> **EXTRAIT DU DOCUMENT**
39 thèmes, 15 ministres dont la Première ministre Elisabeth Borne, ainsi que les présidents de l'Assemblée nationale et du Sénat... L'association des maires de France (AMF) a vu grand pour son 105ème congrès des maires et des présidents d'intercommunalité qui se tiendra porte de Versailles à Paris du 21 au 23 novembre. Le titre de l'événement donne la couleur : « Communes de France attaquées, République menacée ».
De la recentralisation « financière »...
D'emblée, lors de la conférence de presse de lancement ce 8 novembre, le président (LR) de l'AMF, David Lisnard, qui remet son mandat en jeu deux ans après avoir succédé à François Baroin, a fustigé « une crise de l'impuissance publique ».
« Lorsque la commune est attaquée, la République est menacée dans sa capacité d'action et de cohésion. Nous proposerons donc des solutions pour concilier performance et sens face à des mouvements qui s'assimilent à de la recentralisation », a fait savoir le maire de Cannes.
David Lisnard a ainsi dénoncé « une recentralisation financière ». Le fait que seuls les propriétaires immobiliers s'acquittent d'un impôt local - la taxe foncière - depuis la suppression de la taxe d'habitation constitue à ses yeux « un problème de civisme, de citoyenneté et de cohérence locale ».

> **TÂCHES À RÉALISER**
1. D'après l'extrait sur le congrès des maires, où et à quelles dates se tiendra ce 105e congrès ?
2. Recopiez mot pour mot le passage de l'extrait sur le congrès des maires qui commence aux mots « D'emblée, lors de » et s'arrête après les mots « maire de Cannes. ».

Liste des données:
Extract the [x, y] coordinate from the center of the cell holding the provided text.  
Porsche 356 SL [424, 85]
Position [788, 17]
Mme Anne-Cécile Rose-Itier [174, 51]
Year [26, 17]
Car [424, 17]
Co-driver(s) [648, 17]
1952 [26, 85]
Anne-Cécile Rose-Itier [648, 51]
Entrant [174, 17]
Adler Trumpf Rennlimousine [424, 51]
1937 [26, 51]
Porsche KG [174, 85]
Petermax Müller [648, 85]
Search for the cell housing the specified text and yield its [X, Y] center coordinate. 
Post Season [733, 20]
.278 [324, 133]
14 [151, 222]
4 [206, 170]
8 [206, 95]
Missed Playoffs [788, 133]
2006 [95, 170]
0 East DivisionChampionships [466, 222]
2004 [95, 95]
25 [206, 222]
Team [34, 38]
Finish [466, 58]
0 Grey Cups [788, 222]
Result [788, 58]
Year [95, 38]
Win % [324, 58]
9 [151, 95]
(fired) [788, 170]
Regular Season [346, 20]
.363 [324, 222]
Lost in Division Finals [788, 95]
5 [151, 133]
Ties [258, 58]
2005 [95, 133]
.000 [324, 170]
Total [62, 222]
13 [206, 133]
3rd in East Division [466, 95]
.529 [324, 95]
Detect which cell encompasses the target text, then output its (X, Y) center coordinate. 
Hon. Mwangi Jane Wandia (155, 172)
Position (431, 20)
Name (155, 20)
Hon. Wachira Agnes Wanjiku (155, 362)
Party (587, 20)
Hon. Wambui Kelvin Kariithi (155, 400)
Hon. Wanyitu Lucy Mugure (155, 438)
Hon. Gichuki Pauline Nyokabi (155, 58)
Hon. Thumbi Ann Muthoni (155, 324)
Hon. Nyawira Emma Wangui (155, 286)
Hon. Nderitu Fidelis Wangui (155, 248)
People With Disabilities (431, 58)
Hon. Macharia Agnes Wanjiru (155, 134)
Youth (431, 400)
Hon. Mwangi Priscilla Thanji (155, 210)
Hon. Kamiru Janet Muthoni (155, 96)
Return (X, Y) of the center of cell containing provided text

> **RÉPONSES PAR TÂCHE**
1. Porte de Versailles à Paris, du 21 au 23 novembre.

2.
D'emblée, lors de la conférence de presse de lancement ce 8 novembre, le président (LR) de l'AMF, David Lisnard, qui remet son mandat en jeu deux ans après avoir succédé à François Baroin, a fustigé « une crise de l'impuissance publique ».
« Lorsque la commune est attaquée, la République est menacée dans sa capacité d'action et de cohésion. Nous proposerons donc des solutions pour concilier performance et sens face à des mouvements qui s'assimilent à de la recentralisation », a fait savoir le maire de Cannes.